According to early cypherpunk Nick Szabo, Bitcoin could be the most durable digital currency in case of a nuclear war.
It takes only one active Bitcoin node to keep the network alive. As Szabo points out, there are 9,000 copies of the full Bitcoin transaction history that are located in 90 countries.
The global nuclear weapon stockpile reaches 15,000 warheads, but scientists have estimated that there is no pragmatic reason for nations to hold more than 100 of them since it takes five nukes to spark a so-called "nuclear autumn." One careless decision made by a high-ranking official could lead to a worldwide catastrophe.
Earlier, crypto pioneer Charlie Shrem also explained why Bitcoin could be the only currency to survive a nuclear war. If this doom-laden scenario were to take place, the leading cryptocurrency would prove to be more resilient than fiat money that could be easily incinerated. Banks would stop operating with the detonation of the very first bomb.
Some banks will be vaporized outright.
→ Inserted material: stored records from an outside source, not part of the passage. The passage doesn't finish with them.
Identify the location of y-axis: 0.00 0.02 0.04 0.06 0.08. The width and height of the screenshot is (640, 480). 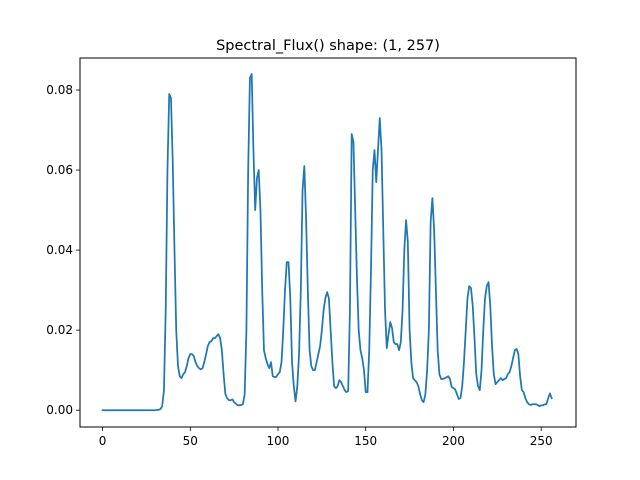
(63, 250).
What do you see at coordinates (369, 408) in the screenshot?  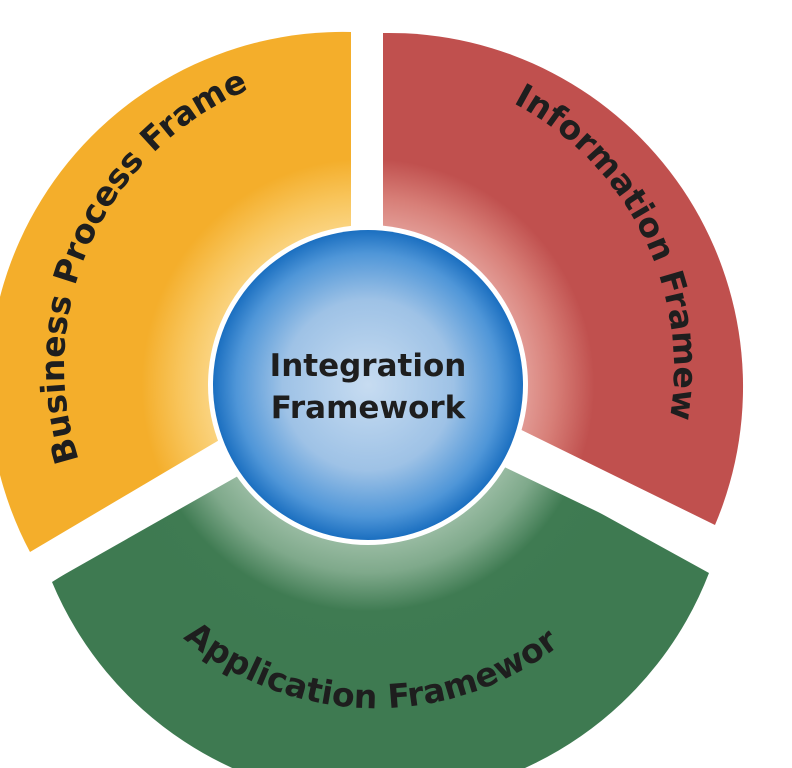 I see `center-label-line2: Framework` at bounding box center [369, 408].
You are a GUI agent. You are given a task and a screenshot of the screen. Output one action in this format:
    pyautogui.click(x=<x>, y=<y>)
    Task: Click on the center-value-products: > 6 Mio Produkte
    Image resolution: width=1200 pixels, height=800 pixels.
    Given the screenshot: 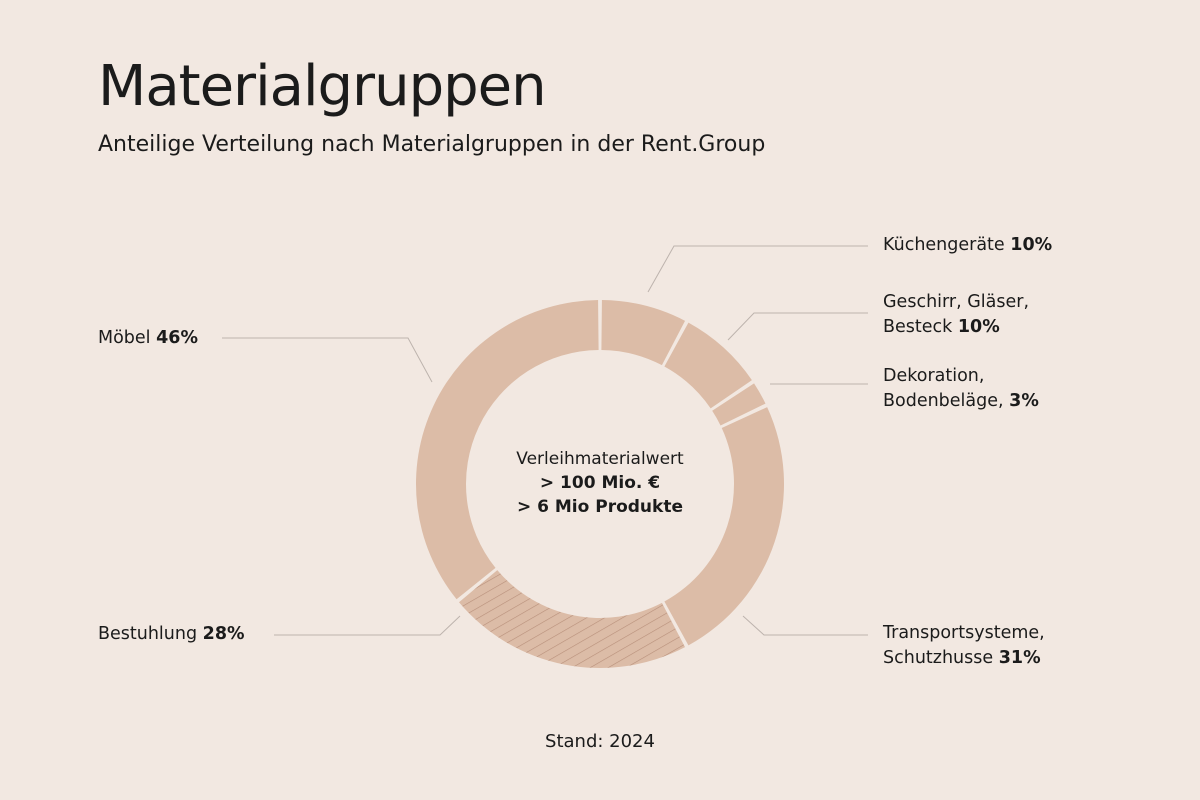 What is the action you would take?
    pyautogui.click(x=600, y=506)
    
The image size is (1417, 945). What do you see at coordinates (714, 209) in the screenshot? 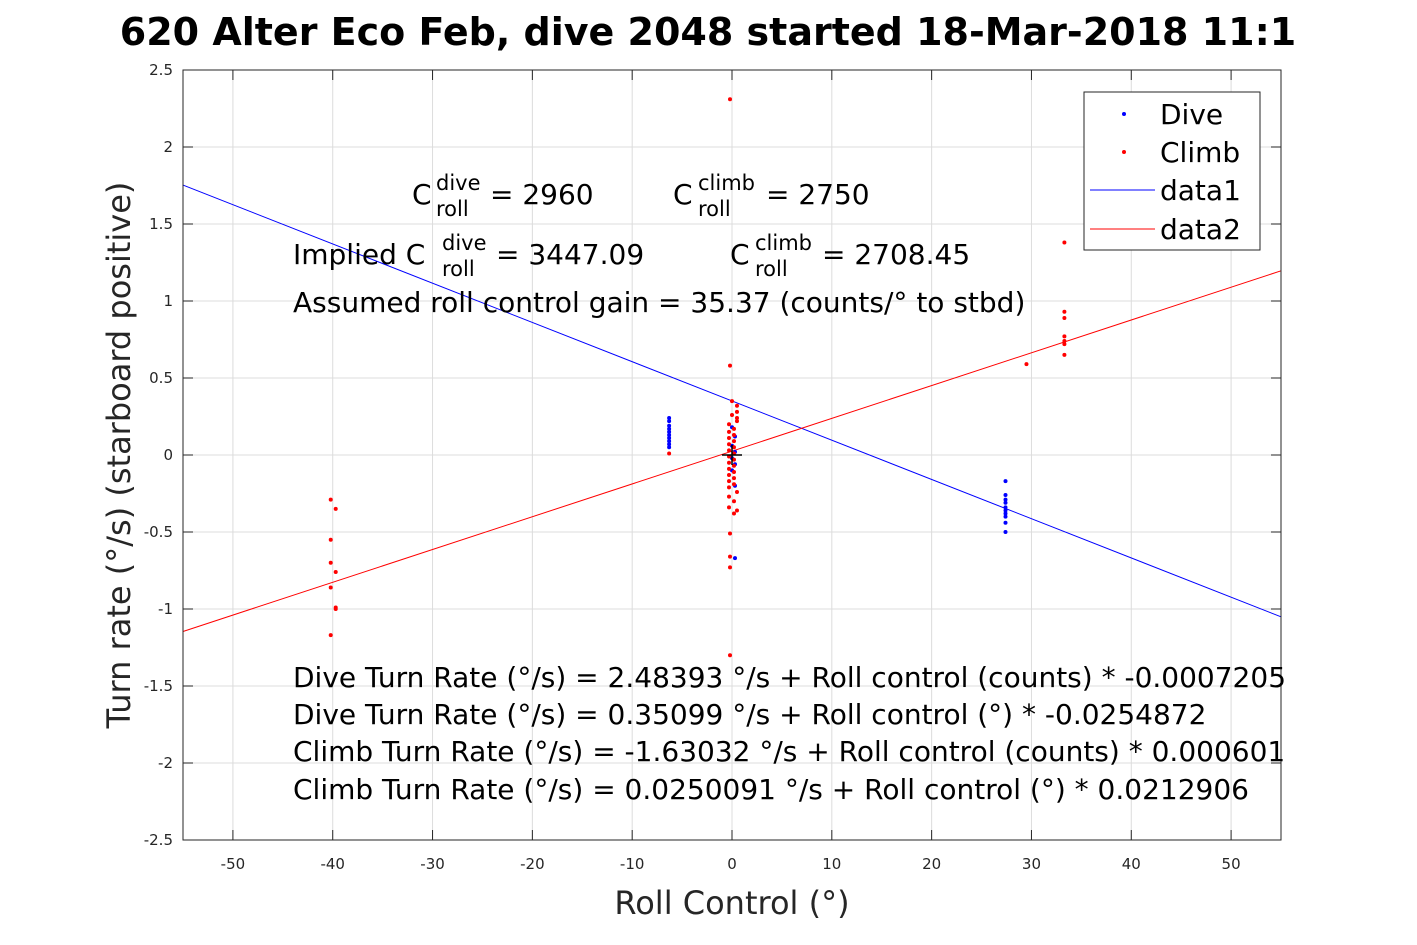
I see `c-roll-climb-sub: roll` at bounding box center [714, 209].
Others will be contaminated with radiation, and even more will have no power or communications.
Even in case of a nuclear attack, Bitcoin owners could still use satellite internet and renewable energy sources like wind or solar power to communicate with each other. However, it is necessary to protect all equipment that is needed to access a cryptocurrency wallet.
"Thus, due to Bitcoin’s decentralization, the network will continue to run even in the event of a total worldwide collapse of electrical and telecommunications infrastructure, as long as some Bitcoiners acquire satellite internet downlinks, self-sustaining power sources, and protect all the equipment they need for the node in nested faraday cages," Shrem wrote.
If to assume that Bitcoin nodes can be run from cold war bunkers and satellites, one can safely say that it will prove to be more resilient than cockroaches.